Mid-term questions:
All of these questions should be finished by Friday, April 20. These questions should be completed on your own. Show your work for any and all questions. If you use r for a question, be sure to show what you entered, what graphs you created, and the overall information you are trying to show.
Question One:
Below is a list of three different types of hot dogs: meat, beef, and poultry. Your goal is to use the appropriate methods and examine whether the average hot dog of any of the types has a different calorie count compared to any of the other types. Give appropriate values, make sure to check for outliers, etc. etc.
HOTDOGS! (calories per dog)
Beef
186 181 176 149 184 190 158 139 175 148 152 111 141 153 190 157 131 149 135 132
Meat
173 191 182 190 172 147 146 139 175 136 179 153 107 195 135 140 138
Poultry
129 132 102 106 94 102 87 99 170 113 135 142 86 143 152 146
Question Two:
For each of the following, give an example and explain your choice. This may be from a set of data we have used or a more abstract idea or data set you have seen or used. Each example should be different for each piece (in other words, don't repeat).
a. A situation where you would want to use mean and standard deviation.
b. A situation where the five point summary would be a good description of the data.
c. A situation where looking at the mean and standard deviation would hide the true nature of the pattern or data.
d. A situation where the use of a normal quantile plot would illuminate a situation and help us make better choices as to outliers or data decisions than we would otherwise.
Question Three:
Find table 1.5 on page 76 (you can read about the information in question 1.167)--and the CD in the back of your book actually has the data in excel form on it as well if you don't want to type all of them in. The book states “…they found the length of the cycle is not always 24 hours.” While this may be the case, can we claim that the population mean of the biological clock is different from 24 hours?
a. Set up a null hypothesis, alternate hypothesis, and a significance level.
b. Run a statistical analysis on the biological clock data. Remove any outliers (if any). Make sure to make appropriate graphs. Explain what this analysis tells you about biological clocks for this plant.
c. Write a brief paragraph explaining what we can claim based upon the data and our hypotheses.
d. What do you think might cause variation in the different plant biological clocks?
Question Four:
A group of radon detectors are exposed to a radiation level of 105 picocuries. Here are the readings given by the radon detectors:
91.9 97.8 111.4 122.3 105.4 95.0 103.8 99.6 96.6 119.3 104.8 101.7
Based on this sample, do we believe that the radon detectors are working accurately? Do an analysis of the experiment and the data, and turn in a concise, clear, and complete report. In this case, be sure to include a 95% confidence interval of what the radon detectors will read when exposed to 105 picoliters.
Question Five:
Your final project is going to comprise of several pieces:
· Collecting your data, whether through experiment or through other sources.

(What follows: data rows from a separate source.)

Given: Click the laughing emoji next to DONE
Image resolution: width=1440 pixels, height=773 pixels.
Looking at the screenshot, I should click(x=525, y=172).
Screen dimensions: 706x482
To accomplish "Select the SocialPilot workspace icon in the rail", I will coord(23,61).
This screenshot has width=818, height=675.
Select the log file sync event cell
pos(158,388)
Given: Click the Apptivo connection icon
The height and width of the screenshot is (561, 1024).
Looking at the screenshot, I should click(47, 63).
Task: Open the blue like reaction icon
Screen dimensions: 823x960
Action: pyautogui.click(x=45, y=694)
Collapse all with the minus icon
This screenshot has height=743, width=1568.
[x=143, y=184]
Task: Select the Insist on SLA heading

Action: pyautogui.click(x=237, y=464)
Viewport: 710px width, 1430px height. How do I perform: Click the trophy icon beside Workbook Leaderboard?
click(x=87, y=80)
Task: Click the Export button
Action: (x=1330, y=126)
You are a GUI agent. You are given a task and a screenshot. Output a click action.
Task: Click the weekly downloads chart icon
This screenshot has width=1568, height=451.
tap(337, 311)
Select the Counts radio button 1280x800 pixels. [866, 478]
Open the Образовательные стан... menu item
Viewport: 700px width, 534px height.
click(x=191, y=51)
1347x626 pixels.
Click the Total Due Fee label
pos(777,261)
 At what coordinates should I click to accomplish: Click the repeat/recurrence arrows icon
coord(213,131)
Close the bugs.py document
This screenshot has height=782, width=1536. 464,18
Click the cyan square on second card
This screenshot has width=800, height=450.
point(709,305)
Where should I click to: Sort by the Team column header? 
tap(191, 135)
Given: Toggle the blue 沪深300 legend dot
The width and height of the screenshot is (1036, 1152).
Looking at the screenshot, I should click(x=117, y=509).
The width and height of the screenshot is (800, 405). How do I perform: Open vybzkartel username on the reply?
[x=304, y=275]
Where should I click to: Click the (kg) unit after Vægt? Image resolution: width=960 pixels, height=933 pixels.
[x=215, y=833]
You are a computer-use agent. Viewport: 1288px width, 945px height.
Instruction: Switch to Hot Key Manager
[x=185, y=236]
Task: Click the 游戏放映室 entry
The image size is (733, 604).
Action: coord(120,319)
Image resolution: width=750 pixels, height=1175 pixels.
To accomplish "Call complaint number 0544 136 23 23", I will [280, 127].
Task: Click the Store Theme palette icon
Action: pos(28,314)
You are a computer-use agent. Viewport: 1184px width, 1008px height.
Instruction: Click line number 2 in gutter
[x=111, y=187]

· Using statistical methods to analyze that data for a specific goal that you are interested in
· Create a visual for your data that will allow others to see the information you have worked on/are collecting.
This project is what you are going to be working on in labs for the final three labs (basically the month of May). This means that I’m expecting a good amount of work for it. As such, we need to outline what it is we are going to be doing.
a) Create a goal and hypothesis for your project.
b) Will you need to do an experiment? If so, outline the procedure and cautions you will need to do for this.
c) If no to part b, where are you going to get your data? Be specific on what you can get and how—this is sometimes the hardest part of the entire project.
d) Once you have your data, what analyses are you going to run? I know we haven’t talked about bivariate data (one set of data affecting the other). But you know that it is possible and we will be talking about it starting 4/17/2012.
e) Once you have run your analysis and compared it to your goal and your hypothesis, how are you going to show it to other people? What is it that you are going to make that is going to show your data to others and make them interested in it?
Question Six:
Here's the open question:
a. Find a data set from somewhere that can be used to answer a univariate question. Specify where you got the data, how the data was collected, what the relevance of the data is, and any possible bias that might have existed in the collection of the data.
b. Analyze the data in an appropriate manner. This can either mean set up a null and alternate hypothesis, or develop a confidence interval that is useful for looking at the data or answering a specific question about the data
c. Having analyzed the data, what conclusions can you reach?
d. Create a graphic of some type that shows the information you analyzed cleanly, clearly, and concisely. Make it something you would want to show others (what this also means is that you should pick a data set that is interesting to others as well: http://lib.stat.cmu.edu/datasets/Arsenic this data on arsenic in toenails may not be the best choice =\. Then again . . .).
If you're looking for data sets, there are several websites that I’ve posted at: sites.google.com/site/mundtmath/creation-of-statistics . I will be adding more of them as this week continues. If you know more of them, please pass them along.